The rate at which teenage girls in Uasin Gishu county are getting pregnant is worrying.
The pregnancy rate currently stands at 22 percent for girls aged between 15 to 19 years, translating to one in every five girls within the age bracket being pregnant.
This is higher than the national rate which stands at 14.7 percent.
A Reproductive Health Officer at the department of Health in the county, Caroline Chemoiywo said there was need to scale up family planning and reproductive health services to be able to curb the rising teenage pregnancies.
“We are almost the second county in the country with the highest rate of teenage pregnancies, which is worrying,” she said on Tuesday during an inter-ministerial policy steering committee meeting on population and the Big 4 agenda that was organised by the National Council for Population and Development (NCPD).
She said the department of health had started youth friendly centres in health facilities to empower the youth with knowledge on sexual reproduction and the dangers associated with premarital sex and teenage pregnancy.
Chemoiywo said there was need to involve men in reproductive health issues in the county considering that they were major decision makers in the family.
“Because of the cultural set up, parents hardly discuss sex with their children, matters of sexuality are swept under the carpet leaving the children to discover on their own and in the process get pregnant,” she said.

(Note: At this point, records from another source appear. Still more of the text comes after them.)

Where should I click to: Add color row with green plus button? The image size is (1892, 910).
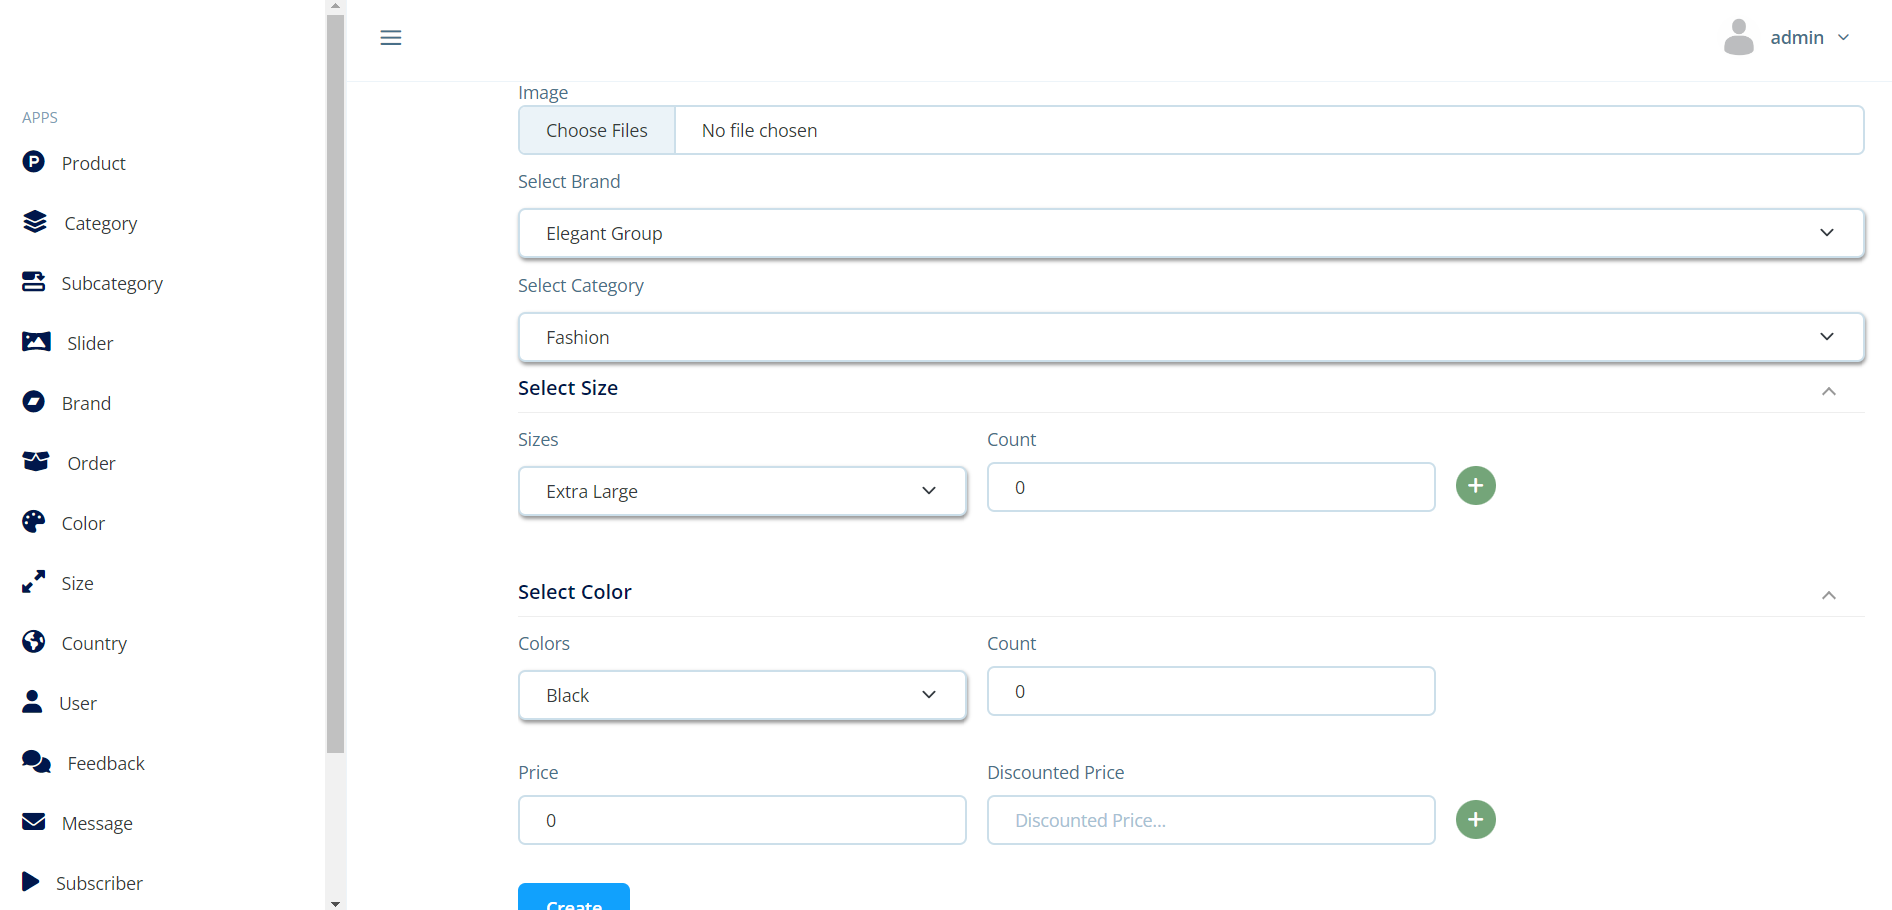(x=1475, y=820)
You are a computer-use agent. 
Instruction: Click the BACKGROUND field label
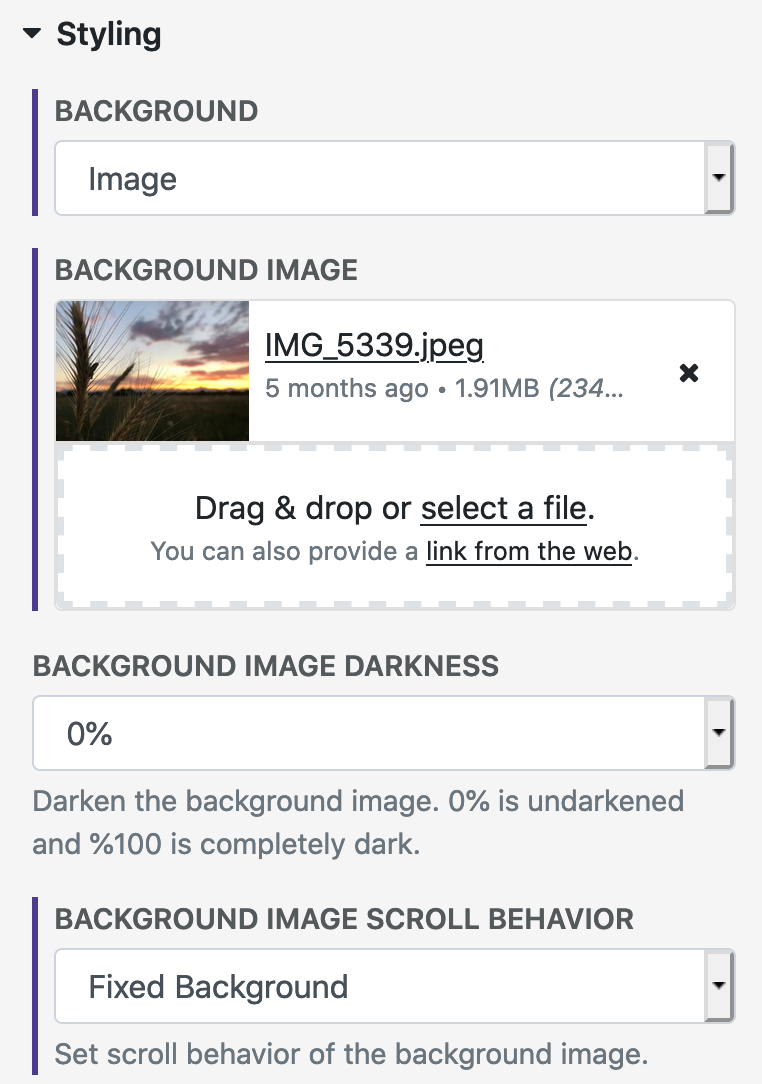(x=156, y=111)
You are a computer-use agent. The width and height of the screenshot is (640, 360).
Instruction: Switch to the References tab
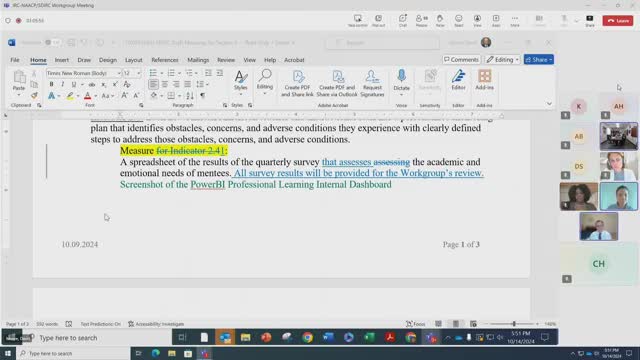pyautogui.click(x=164, y=60)
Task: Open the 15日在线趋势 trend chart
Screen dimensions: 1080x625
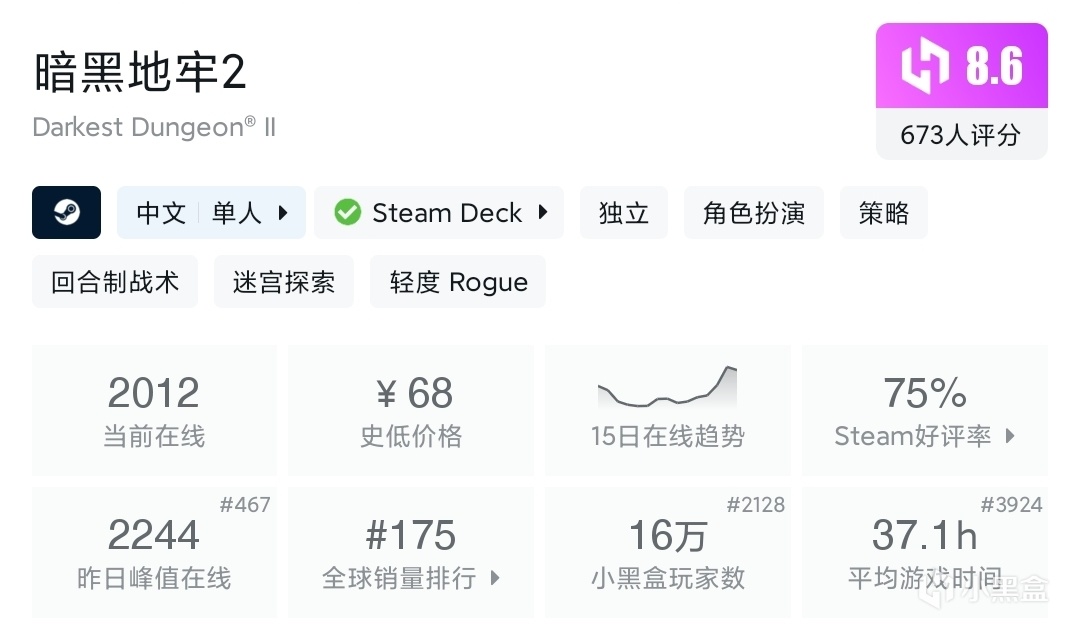Action: [x=667, y=411]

During the meeting it also emerged that a large percentage of the teens getting pregnant were school going girls.
‘’For a few years now, we have had a worrying number of girls sitting their national examinations in hospital after
conceiving, one of the gaps causing the increased number of girls getting pregnant we realised is that parental engagement is lacking,” said Simon Kemei, an official from the ministry of education.
“Most parents have abdicated their responsibilities of bringing up their children, during the holidays, they send their children away to stay with relatives even for a whole month, creating opportunities for the girls to be preyed upon,” he added.

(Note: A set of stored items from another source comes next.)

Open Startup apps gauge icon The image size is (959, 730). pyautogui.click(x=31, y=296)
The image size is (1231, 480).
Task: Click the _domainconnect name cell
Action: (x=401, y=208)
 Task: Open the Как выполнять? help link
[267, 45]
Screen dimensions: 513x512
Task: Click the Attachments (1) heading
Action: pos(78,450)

According to the 2014 demographic and health survey, 5.9 percent girls in Uasin Gishu between the ages of 15-19 are pregnant with their first child and 16.4 percent have ever given birth compared to 3.4 percent and 14.7 percent respectively, at the national level.
There are fears that the early pregnancies could be the reason cases of post abortion care in the county have increased sharply between July last year and May this year.
Records available indicate that 28 girls aged between 10 and 19 years sought post abortion care in public health
facilities in the county between July and September last year, between January and May this year, eight girls within the age bracket have sought the services.